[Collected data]
>>>

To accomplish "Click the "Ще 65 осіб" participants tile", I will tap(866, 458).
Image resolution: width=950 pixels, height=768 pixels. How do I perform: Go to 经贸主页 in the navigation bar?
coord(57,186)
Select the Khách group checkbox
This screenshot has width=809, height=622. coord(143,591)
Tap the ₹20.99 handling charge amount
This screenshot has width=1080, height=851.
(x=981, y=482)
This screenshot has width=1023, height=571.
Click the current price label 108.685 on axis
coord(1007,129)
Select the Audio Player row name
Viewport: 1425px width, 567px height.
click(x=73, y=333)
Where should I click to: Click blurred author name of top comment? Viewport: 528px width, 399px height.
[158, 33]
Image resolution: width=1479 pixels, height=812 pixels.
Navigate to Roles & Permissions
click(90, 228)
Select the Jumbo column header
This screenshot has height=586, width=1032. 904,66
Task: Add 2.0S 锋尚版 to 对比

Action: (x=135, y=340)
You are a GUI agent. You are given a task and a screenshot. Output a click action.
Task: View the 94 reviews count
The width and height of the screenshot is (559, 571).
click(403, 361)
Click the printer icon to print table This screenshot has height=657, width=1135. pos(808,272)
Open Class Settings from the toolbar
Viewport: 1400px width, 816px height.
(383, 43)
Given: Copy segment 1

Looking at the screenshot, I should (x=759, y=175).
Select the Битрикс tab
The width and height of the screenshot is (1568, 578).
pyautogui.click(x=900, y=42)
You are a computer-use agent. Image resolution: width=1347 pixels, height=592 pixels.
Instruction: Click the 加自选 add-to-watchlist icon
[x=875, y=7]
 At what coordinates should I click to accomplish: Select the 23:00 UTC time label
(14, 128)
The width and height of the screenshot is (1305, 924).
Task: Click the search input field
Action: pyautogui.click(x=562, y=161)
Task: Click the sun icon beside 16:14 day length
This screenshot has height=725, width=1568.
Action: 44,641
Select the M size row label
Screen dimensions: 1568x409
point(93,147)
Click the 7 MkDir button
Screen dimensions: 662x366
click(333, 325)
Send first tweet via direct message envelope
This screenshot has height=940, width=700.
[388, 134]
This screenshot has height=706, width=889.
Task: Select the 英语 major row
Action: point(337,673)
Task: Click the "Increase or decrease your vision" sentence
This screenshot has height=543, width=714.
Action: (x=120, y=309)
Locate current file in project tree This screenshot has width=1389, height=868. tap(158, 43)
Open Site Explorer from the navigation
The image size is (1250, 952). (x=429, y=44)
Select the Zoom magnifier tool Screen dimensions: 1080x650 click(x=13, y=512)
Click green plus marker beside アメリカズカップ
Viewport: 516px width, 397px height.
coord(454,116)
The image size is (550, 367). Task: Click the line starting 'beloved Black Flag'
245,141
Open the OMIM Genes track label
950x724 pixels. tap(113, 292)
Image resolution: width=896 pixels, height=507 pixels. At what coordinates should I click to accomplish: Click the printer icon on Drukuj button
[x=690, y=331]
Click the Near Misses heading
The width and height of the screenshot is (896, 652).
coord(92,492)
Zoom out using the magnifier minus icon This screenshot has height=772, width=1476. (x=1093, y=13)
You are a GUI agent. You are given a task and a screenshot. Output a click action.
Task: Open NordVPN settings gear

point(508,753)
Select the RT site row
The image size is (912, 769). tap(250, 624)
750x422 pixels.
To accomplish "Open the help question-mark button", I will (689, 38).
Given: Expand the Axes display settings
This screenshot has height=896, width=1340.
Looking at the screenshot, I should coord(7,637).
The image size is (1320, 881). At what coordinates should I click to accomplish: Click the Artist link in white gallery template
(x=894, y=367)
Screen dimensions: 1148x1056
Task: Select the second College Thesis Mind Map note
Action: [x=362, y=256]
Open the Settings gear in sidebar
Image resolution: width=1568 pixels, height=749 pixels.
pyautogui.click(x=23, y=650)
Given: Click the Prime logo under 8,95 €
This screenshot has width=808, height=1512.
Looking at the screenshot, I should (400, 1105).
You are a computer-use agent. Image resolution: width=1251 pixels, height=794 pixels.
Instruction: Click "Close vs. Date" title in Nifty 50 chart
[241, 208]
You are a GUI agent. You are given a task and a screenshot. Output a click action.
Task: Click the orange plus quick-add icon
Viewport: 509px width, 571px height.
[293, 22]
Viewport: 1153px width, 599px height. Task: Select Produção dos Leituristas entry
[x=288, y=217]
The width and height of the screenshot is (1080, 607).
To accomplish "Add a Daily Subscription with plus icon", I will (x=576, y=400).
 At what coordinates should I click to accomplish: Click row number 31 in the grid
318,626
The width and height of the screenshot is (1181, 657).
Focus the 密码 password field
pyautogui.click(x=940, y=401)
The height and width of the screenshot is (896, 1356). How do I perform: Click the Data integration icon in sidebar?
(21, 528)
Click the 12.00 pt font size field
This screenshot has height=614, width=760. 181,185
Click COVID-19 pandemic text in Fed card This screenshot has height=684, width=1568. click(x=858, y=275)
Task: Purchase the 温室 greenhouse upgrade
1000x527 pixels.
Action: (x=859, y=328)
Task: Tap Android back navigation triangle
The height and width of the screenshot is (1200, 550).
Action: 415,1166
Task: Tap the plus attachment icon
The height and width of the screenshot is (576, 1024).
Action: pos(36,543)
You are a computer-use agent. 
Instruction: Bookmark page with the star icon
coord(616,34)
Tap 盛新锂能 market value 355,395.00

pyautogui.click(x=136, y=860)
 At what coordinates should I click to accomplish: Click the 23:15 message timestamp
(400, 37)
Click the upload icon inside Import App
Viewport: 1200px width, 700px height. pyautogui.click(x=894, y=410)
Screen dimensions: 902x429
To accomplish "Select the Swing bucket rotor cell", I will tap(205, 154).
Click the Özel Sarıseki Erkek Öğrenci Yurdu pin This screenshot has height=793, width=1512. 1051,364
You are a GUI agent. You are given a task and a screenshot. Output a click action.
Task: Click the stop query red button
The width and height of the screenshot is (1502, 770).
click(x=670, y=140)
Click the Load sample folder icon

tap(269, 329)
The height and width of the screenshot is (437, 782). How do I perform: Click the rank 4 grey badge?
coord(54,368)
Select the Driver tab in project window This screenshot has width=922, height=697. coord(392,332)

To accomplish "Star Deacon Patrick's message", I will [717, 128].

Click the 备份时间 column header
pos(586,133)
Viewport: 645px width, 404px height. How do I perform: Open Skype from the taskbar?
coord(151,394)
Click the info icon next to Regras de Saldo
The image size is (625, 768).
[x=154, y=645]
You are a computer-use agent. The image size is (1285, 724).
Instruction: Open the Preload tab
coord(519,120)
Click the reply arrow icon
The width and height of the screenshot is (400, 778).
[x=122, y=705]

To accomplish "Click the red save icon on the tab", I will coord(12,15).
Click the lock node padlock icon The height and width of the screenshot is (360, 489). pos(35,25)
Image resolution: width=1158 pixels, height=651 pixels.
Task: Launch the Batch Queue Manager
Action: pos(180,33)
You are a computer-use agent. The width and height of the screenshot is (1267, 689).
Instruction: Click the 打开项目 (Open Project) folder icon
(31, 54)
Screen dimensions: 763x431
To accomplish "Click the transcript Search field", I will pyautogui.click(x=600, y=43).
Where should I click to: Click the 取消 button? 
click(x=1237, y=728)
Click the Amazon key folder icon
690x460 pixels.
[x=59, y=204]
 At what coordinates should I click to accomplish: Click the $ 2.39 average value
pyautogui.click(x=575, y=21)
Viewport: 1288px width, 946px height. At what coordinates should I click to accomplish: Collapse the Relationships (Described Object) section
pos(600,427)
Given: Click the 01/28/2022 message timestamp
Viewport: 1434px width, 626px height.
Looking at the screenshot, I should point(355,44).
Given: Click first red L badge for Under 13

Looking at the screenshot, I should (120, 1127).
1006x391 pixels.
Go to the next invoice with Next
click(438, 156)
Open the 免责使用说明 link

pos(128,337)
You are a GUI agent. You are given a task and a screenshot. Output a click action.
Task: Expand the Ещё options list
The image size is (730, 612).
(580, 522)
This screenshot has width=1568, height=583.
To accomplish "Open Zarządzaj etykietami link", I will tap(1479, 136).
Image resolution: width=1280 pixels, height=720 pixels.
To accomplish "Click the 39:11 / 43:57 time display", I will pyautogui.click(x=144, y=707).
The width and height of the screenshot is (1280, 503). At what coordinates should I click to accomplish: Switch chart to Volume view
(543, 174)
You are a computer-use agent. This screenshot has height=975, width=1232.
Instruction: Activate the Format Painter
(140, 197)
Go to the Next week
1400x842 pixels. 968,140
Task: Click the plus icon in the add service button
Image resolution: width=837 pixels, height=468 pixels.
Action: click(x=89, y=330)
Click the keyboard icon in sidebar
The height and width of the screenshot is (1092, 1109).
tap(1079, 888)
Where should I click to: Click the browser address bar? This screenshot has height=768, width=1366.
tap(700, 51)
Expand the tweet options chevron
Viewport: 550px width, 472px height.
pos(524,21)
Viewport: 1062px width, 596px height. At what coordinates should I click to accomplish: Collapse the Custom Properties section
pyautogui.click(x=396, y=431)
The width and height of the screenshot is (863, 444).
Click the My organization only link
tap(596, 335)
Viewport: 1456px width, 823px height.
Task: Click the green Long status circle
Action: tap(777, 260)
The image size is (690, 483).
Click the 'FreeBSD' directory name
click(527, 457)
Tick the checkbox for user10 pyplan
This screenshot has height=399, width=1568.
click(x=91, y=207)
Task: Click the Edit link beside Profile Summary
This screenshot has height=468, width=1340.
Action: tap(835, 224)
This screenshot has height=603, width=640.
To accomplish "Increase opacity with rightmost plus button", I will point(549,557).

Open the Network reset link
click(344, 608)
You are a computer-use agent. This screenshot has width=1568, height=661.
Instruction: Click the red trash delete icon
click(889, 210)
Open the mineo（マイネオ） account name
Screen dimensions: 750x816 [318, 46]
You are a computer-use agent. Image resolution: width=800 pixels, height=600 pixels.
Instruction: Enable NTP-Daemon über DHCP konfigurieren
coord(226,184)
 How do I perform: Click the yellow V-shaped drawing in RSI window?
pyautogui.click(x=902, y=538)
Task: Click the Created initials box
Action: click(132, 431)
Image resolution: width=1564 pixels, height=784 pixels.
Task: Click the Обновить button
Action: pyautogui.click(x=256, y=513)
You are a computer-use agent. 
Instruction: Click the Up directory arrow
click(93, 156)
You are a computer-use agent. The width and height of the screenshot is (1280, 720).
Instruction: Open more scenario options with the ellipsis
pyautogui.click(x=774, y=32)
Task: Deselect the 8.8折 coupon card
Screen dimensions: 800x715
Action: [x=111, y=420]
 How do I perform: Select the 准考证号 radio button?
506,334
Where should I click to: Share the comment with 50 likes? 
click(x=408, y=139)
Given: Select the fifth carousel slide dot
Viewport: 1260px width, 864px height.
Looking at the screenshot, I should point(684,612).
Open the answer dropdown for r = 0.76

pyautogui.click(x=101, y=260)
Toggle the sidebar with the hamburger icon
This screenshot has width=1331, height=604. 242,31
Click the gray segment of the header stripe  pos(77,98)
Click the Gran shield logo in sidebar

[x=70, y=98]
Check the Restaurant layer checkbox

<<<

§ Task directions:
All lines from the one with "Open the mineo（マイネオ） account name" through the final line above are to be quoted exactly; quote no other line.

§ Response below:
Open the mineo（マイネオ） account name
Screen dimensions: 750x816 [318, 46]
You are a computer-use agent. Image resolution: width=800 pixels, height=600 pixels.
Instruction: Enable NTP-Daemon über DHCP konfigurieren
coord(226,184)
 How do I perform: Click the yellow V-shaped drawing in RSI window?
pyautogui.click(x=902, y=538)
Task: Click the Created initials box
Action: click(132, 431)
Image resolution: width=1564 pixels, height=784 pixels.
Task: Click the Обновить button
Action: pyautogui.click(x=256, y=513)
You are a computer-use agent. 
Instruction: Click the Up directory arrow
click(93, 156)
You are a computer-use agent. The width and height of the screenshot is (1280, 720).
Instruction: Open more scenario options with the ellipsis
pyautogui.click(x=774, y=32)
Task: Deselect the 8.8折 coupon card
Screen dimensions: 800x715
Action: [x=111, y=420]
 How do I perform: Select the 准考证号 radio button?
506,334
Where should I click to: Share the comment with 50 likes? 
click(x=408, y=139)
Given: Select the fifth carousel slide dot
Viewport: 1260px width, 864px height.
Looking at the screenshot, I should point(684,612).
Open the answer dropdown for r = 0.76

pyautogui.click(x=101, y=260)
Toggle the sidebar with the hamburger icon
This screenshot has width=1331, height=604. 242,31
Click the gray segment of the header stripe  pos(77,98)
Click the Gran shield logo in sidebar

[x=70, y=98]
Check the Restaurant layer checkbox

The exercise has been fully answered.